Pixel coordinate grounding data
▬▬▬▬▬▬▬▬▬▬

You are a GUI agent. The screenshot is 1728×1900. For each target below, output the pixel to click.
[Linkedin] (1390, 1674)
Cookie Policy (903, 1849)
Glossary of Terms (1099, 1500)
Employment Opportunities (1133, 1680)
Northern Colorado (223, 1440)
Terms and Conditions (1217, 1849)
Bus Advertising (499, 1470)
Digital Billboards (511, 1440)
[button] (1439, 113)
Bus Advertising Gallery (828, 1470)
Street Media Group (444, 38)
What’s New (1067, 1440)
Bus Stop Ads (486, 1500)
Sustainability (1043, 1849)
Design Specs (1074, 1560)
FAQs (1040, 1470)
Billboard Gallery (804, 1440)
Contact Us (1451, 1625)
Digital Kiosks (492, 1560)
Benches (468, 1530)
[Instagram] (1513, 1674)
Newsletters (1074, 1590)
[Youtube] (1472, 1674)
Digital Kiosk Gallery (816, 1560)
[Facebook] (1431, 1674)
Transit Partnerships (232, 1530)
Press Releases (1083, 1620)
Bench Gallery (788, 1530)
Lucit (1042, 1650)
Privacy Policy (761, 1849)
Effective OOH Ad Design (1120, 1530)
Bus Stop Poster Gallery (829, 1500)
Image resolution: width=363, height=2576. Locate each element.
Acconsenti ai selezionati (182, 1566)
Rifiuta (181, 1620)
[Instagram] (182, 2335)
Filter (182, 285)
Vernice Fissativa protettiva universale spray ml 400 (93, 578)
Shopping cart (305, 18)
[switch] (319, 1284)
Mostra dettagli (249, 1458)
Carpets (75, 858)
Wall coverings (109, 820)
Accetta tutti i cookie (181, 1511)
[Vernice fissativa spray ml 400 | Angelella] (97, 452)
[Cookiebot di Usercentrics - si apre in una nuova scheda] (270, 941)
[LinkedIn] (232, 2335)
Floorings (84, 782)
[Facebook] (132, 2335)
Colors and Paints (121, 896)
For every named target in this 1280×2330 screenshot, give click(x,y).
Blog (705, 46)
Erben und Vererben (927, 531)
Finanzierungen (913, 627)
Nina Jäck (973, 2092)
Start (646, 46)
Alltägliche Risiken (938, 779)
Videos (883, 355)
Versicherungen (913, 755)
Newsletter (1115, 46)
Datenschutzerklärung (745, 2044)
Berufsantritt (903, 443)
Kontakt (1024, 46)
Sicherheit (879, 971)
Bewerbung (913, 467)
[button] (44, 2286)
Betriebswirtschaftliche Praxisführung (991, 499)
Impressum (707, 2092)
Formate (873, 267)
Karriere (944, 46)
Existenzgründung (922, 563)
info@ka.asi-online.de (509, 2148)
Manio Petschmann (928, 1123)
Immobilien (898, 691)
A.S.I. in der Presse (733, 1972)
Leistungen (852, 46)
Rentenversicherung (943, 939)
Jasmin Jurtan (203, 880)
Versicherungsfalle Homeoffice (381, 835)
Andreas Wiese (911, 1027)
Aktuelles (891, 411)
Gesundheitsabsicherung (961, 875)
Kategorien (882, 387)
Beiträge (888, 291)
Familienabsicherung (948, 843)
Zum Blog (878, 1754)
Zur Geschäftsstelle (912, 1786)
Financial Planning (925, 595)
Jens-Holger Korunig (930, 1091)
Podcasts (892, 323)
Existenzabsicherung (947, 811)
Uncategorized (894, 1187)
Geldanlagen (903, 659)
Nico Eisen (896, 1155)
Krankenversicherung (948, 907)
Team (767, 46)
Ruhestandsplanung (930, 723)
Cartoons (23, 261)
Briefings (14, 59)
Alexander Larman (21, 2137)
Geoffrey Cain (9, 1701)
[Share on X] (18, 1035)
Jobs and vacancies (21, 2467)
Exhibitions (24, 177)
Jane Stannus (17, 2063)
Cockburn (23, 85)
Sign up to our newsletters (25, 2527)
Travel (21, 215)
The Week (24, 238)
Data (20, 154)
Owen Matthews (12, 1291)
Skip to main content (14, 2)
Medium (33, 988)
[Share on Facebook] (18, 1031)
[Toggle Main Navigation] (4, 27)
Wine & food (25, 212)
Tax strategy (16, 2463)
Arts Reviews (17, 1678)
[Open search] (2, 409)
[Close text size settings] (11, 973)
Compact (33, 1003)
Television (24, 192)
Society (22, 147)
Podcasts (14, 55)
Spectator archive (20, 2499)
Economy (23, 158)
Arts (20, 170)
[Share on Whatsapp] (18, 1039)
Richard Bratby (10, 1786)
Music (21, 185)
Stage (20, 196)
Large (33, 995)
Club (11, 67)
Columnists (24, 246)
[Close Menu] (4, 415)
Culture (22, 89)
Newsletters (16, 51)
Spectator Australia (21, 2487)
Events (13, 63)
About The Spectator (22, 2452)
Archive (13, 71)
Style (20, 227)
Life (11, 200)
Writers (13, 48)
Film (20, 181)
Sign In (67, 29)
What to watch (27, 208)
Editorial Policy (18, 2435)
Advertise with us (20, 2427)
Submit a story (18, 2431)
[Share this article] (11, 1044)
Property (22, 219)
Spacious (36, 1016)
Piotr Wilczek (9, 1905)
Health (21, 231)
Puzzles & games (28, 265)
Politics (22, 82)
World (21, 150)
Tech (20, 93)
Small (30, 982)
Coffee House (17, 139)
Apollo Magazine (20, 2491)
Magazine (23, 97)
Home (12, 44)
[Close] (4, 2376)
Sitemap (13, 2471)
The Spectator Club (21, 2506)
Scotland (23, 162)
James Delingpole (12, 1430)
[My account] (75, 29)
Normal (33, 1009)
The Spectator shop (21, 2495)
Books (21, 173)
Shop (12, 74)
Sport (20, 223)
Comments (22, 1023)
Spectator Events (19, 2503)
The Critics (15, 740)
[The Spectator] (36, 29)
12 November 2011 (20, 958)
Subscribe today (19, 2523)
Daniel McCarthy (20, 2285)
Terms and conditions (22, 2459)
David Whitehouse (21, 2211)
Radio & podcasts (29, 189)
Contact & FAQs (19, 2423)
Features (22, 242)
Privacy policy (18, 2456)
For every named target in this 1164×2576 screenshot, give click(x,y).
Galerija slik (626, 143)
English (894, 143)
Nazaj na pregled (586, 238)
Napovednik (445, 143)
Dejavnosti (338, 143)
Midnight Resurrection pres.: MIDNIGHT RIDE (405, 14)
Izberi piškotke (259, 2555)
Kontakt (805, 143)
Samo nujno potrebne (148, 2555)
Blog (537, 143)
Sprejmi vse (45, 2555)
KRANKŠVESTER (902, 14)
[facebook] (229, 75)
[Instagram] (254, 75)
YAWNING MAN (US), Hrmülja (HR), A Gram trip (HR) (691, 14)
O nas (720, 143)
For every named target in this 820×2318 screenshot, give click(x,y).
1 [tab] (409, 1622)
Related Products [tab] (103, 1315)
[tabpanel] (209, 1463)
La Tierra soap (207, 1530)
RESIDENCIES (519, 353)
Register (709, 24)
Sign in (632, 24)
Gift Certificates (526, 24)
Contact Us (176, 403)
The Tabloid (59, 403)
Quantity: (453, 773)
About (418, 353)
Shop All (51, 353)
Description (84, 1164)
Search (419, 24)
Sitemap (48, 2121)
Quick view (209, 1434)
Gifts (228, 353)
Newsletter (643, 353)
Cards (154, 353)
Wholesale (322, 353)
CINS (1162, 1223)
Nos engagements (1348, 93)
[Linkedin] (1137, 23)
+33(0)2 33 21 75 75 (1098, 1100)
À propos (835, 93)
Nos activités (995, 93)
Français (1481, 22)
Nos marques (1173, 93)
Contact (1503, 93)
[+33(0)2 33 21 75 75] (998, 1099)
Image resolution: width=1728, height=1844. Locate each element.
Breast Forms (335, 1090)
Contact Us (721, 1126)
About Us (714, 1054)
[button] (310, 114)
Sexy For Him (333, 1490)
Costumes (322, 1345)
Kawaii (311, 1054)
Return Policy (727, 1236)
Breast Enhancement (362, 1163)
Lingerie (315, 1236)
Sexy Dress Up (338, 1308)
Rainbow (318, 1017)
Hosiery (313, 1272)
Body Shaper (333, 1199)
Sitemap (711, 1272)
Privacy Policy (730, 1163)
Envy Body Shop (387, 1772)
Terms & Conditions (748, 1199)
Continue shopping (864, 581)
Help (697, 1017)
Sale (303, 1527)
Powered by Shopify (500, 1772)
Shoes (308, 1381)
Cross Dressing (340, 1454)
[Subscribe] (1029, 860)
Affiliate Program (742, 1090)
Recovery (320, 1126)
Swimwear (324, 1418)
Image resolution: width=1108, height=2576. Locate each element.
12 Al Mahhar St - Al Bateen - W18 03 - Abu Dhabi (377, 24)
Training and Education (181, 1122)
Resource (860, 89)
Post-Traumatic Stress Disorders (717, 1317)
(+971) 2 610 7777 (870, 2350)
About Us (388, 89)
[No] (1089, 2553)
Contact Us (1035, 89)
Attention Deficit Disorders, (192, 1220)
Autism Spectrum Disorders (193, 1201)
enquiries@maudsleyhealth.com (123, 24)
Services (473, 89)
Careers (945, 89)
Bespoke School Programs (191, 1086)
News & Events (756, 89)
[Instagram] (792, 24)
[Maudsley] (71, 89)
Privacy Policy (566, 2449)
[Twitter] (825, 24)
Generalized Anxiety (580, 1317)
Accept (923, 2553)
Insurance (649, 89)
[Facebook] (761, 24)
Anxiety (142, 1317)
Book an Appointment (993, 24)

▬▬▬▬▬▬▬▬▬▬

TASK DETAILS: Filter the entries down to the lines with the word "width" in them, and copy those lines.

TASK ANSWER:
Image resolution: width=363, height=2576. Locate each element.
Image resolution: width=1728, height=1844. Locate each element.
Image resolution: width=1108, height=2576. Locate each element.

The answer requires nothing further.